Calvin shook his head. “No, I left him.” The words weighed more than he’d anticipated. They made him feel like he was shrinking in on himself, compressed into a miniature when first he’d been a mural.
Warmth settled on his knee. John’s hand. He should push it away.
Then he’d be alone again.
Calvin didn’t touch it.
“It’s better this way,” he continued. “I have a life he’s not a part of.”
“That sounds like you’re trying to convince yourself.” John squeezed his knee gently. “It’s okay to miss him. It’s not like we all don’t have breakups we regret. Just let it out.”
The heat seeping through his jeans crept in icy-hot fingers up to his hip. It wasn’t going to his crotch. In spite of thoughts that picking up a stranger might alleviate some of his blues, his cock remained soft, lust the furthest thing from his mind.
“It really is better,” Calvin asserted. Picking up his glass, he took a long swallow of his beer. It tasted even colder than it had earlier, prickling along his esophagus as it flowed down to settle in his chilled stomach.

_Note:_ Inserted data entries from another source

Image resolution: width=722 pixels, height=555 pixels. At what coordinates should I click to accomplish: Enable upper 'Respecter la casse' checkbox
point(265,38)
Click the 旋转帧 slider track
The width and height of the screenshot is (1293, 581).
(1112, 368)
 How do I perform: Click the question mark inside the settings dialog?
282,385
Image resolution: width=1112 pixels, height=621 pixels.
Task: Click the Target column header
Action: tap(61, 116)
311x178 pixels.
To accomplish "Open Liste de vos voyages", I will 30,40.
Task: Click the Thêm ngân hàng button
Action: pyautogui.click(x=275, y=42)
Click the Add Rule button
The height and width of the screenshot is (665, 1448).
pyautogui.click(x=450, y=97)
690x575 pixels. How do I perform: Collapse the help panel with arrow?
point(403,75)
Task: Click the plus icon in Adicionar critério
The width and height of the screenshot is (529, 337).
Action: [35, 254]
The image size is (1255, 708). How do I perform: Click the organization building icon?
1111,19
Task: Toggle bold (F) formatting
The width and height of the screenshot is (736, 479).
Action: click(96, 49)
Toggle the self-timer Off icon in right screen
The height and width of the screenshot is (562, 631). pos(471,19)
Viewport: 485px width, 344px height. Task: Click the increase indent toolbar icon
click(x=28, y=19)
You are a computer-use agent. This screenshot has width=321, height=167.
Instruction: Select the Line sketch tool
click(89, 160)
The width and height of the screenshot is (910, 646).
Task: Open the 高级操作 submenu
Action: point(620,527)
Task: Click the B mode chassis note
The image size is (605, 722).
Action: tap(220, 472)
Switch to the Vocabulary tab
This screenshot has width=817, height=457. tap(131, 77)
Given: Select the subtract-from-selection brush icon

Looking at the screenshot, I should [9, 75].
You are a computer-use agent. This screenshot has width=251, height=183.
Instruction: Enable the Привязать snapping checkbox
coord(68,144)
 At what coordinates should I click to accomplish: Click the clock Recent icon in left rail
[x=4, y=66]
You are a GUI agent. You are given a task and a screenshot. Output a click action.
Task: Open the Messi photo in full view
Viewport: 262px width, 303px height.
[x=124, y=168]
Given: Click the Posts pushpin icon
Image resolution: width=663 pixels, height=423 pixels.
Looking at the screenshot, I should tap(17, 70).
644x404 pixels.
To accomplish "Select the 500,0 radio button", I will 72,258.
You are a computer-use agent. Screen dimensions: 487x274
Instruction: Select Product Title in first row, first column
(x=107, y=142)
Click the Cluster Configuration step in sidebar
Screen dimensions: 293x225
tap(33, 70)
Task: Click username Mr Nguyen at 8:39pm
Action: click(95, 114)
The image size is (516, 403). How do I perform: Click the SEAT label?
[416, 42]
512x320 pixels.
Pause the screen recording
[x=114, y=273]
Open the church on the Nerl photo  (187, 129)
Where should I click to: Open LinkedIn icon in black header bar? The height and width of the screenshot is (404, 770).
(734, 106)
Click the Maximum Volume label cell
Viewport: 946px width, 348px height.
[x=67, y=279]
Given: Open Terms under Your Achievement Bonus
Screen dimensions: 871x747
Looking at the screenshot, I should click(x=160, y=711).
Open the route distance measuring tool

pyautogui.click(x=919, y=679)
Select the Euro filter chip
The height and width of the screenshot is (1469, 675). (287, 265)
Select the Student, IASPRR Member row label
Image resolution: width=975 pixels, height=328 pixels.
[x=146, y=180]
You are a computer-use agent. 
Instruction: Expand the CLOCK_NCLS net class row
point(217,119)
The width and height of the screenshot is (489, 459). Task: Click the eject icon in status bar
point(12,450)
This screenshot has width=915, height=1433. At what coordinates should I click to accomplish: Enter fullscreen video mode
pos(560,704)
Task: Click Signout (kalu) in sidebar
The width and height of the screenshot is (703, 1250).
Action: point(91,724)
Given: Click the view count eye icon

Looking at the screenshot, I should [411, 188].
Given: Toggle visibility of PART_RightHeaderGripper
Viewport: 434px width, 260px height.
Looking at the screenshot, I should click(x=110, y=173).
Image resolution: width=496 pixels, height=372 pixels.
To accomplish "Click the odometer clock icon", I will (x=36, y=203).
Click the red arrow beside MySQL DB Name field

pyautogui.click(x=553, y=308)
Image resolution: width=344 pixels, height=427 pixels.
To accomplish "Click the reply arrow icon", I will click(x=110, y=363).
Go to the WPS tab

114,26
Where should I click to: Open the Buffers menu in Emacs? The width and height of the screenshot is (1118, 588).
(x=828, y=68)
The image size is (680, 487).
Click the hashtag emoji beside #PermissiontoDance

“Matthew’s got his own worries. His own needs. I’m just drawing him so I don’t forget.”
John smiled. “A photo was too hard to get?”
“I’m an artist. This is what I do.”
“I was right, then.” At Calvin’s frown, his smile widened. “You
are
the sad one.”
He turned back to his pad, drinking in the lines he’d created with just a few simple strokes of his pencil.
The eyes still weren’t done. He scratched across the left iris, darkening the pupil, trying to block out the ice that continued to spread through his veins. He wasn’t going to believe a stranger’s words. John didn’t know what he was talking about. He missed Matthew, but the depth John credited him was ridiculous.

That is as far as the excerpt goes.